Department of Family Medicine, Morehouse School of Medicine, Atlanta, GA.
Department of Pediatrics, Emory University School of Medicine, Atlanta, GA.
Blood Adv. 2023 Nov 14;7(21):6751-6761. doi: 10.1182/bloodadvances.2022009643.
Children with sickle cell disease (SCD) are at increased risk of invasive pneumococcal disease (IPD). Over 25 years, the Georgia Emerging Infections Program/Centers for Disease Control and Prevention Active Bacterial Core Surveillance network identified 104 IPD episodes among 3707 children with hemoglobin SS (HbSS) or HbSC aged <10 years, representing 6% of IPD in Black or African American children residing in Metropolitan Atlanta (reference population).

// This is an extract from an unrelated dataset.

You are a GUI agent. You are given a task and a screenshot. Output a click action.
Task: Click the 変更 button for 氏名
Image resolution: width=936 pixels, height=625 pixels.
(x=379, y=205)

Children with IPD and HbSS/SC were older than those with IPD in the reference population (P < .001). From 1994-1999 to 2010-2018, IPD declined by 87% in children with HbSS aged 0 to 4 years, and by 80% in those aged 5 to 9 years. However, IPD incidence rate ratios when comparing children with SCD with the reference population increased from 20.2 to 29.2 over these periods. Among children with HbSS and IPD, death declined from 14% to 3% after 2002, and meningitis declined from 16% to 8%. Penicillin resistance was more prevalent in children with SCD before 7-valent pneumococcal conjugate vaccine (PCV7) licensure. After 2010, all IPD serotypes were not included in the 13-valent PCV (PCV13). Within 3 years of vaccination, the effectiveness of the 23-valent pneumococcal polysaccharide vaccine (PPSV23) against non-PCV13 serotypes included in PPSV23 plus 15A/15C was 92% (95% confidence interval, 40.8- 99.0, P = .014; indirect-cohort effect adjusted for age and hydroxyurea). PPSV23 would cover 62% of non-PCV13 serotype IPD in children with SCD, whereas PCV15, PCV20, and PCV21/V116 (in development) could cover 16%, 51%, and 92%, respectively. Although less frequent, IPD remains a life-threatening risk in children with SCD. Effective vaccines with broader coverage could benefit these children.
患有镰状细胞病 (SCD) 的儿童罹患侵袭性肺炎球菌病 (IPD) 的风险增加。在过去 25 年中,佐治亚州新兴传染病项目/疾病控制和预防中心主动细菌核心监测网络在居住在亚特兰大都会区的 3707 名年龄小于 10 岁的血红蛋白 SS (HbSS) 或 HbSC 儿童中确定了 104 例 IPD 发作,占黑人和非裔美国儿童中 IPD 的 6%(参考人群)。患有 IPD 和 HbSS/SC 的儿童比参考人群中的 IPD 儿童年龄大(P<.001)。从 1994-1999 年到 2010-2018 年,0 至 4 岁 HbSS 儿童的 IPD 下降了 87%,5 至 9 岁儿童的 IPD 下降了 80%。然而,在此期间,比较 SCD 儿童与参考人群的 IPD 发病率比值从 20.2 增加到 29.2。在患有 HbSS 和 IPD 的儿童中,2002 年后死亡率从 14%降至 3%,脑膜炎从 16%降至 8%。在 7 价肺炎球菌结合疫苗 (PCV7) 获得许可之前,患有 SCD 的儿童中青霉素耐药性更为普遍。2010 年后,所有 IPD 血清型均未包含在 13 价肺炎球菌多糖疫苗 (PCV13) 中。接种疫苗后 3 年内,23 价肺炎球菌多糖疫苗 (PPSV23) 对 PPSV23 加 15A/15C 中包含的非 PCV13 血清型的有效性为 92%(95%置信区间,40.8-99.0,P=.014;间接队列效应调整了年龄和羟基脲)。PPSV23 将覆盖患有 SCD 的儿童中 62%的非 PCV13 血清型 IPD,而 PCV15、PCV20 和 PCV21/V116(正在开发中)可分别覆盖 16%、51%和 92%。尽管不太常见,但 IPD 仍然是患有 SCD 的儿童的致命风险。具有更广泛覆盖范围的有效疫苗可能使这些儿童受益。